- Records from a data source:
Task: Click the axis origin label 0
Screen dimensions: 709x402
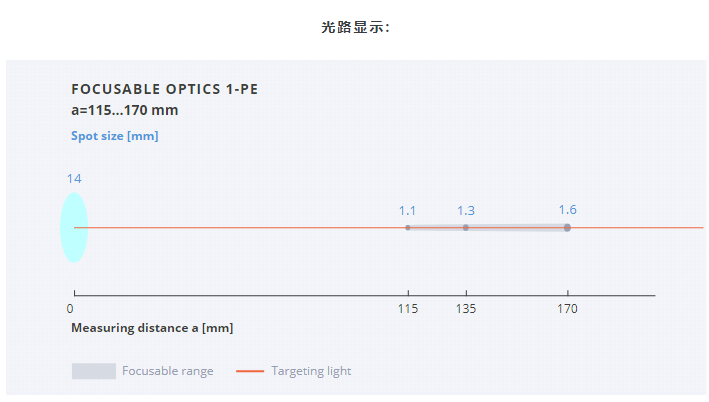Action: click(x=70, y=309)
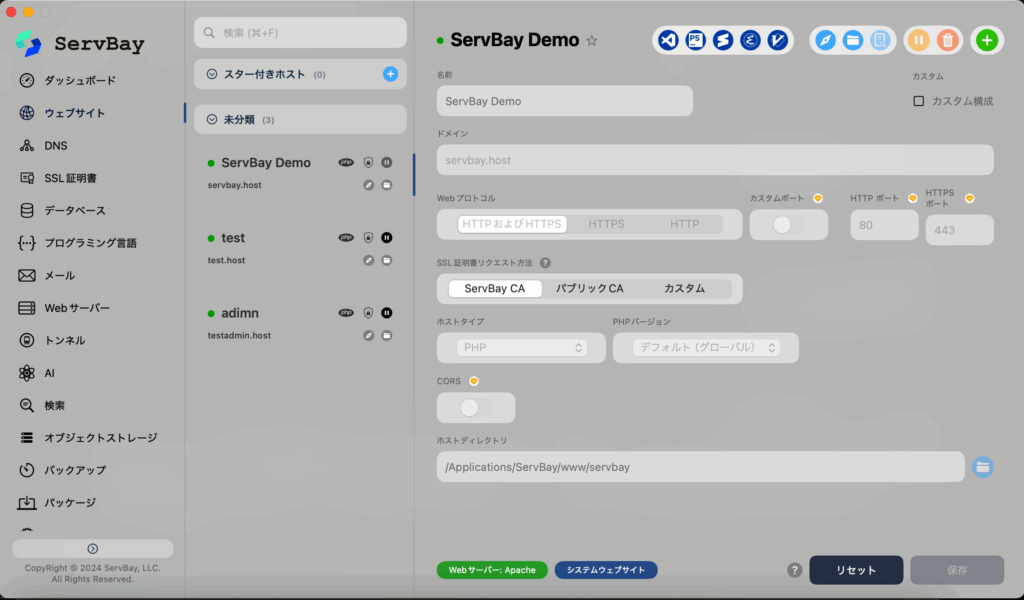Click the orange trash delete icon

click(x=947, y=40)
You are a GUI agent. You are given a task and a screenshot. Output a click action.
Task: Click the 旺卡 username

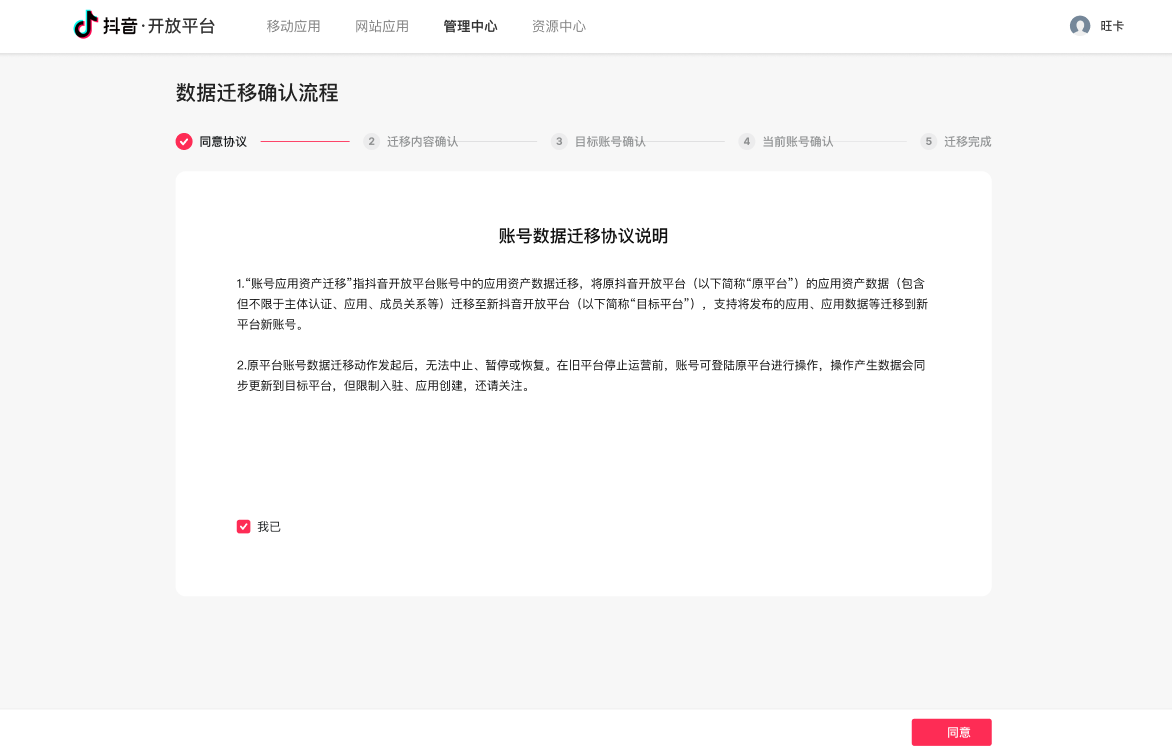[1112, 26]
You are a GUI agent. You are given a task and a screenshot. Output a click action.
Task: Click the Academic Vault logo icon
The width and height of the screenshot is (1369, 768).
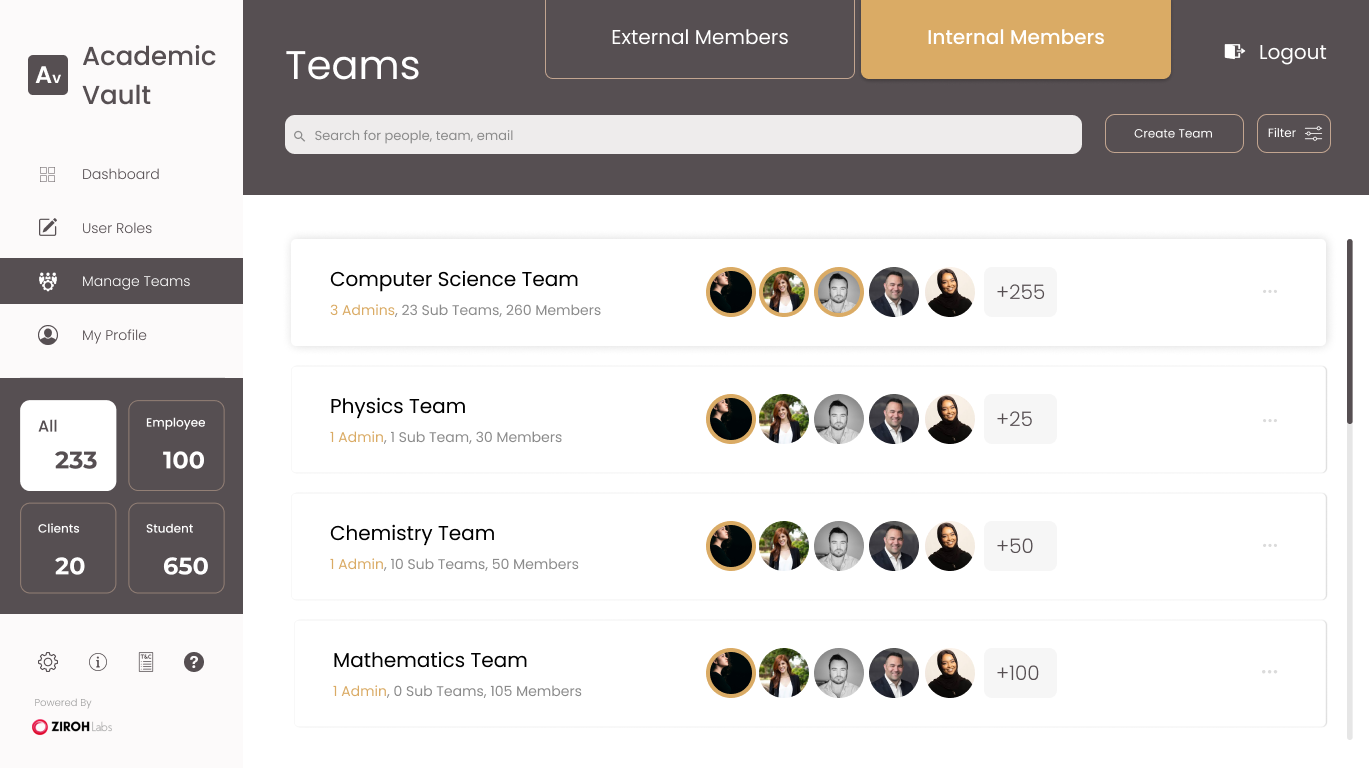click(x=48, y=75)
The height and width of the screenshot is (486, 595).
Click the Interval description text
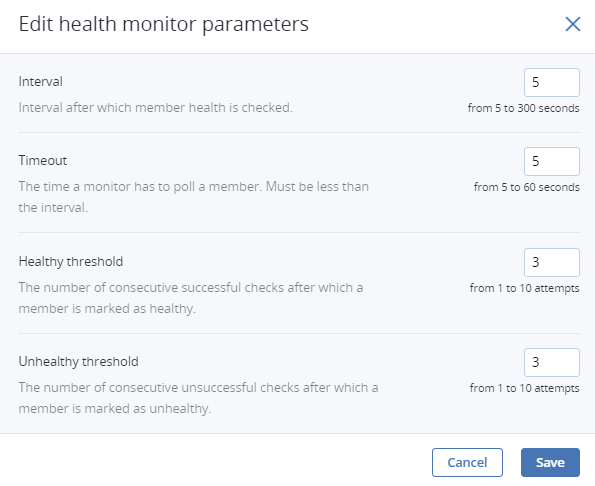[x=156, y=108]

- The task:
Please return exactly, and only, the lines from the one containing "Screen dimensions: 709x402" through the end of the records, with both end lines kept and every picture dropped.

- Exercise result:
Screen dimensions: 709x402
Action: click(x=70, y=309)
Click the orange trash delete icon

click(x=947, y=40)
You are a GUI agent. You are given a task and a screenshot. Output a click action.
Task: Click the 旺卡 username

[1112, 26]
You are a GUI agent. You are given a task and a screenshot. Output a click action.
Task: Click the Academic Vault logo icon
The width and height of the screenshot is (1369, 768).
click(x=48, y=75)
The height and width of the screenshot is (486, 595).
Click the Interval description text
[x=156, y=108]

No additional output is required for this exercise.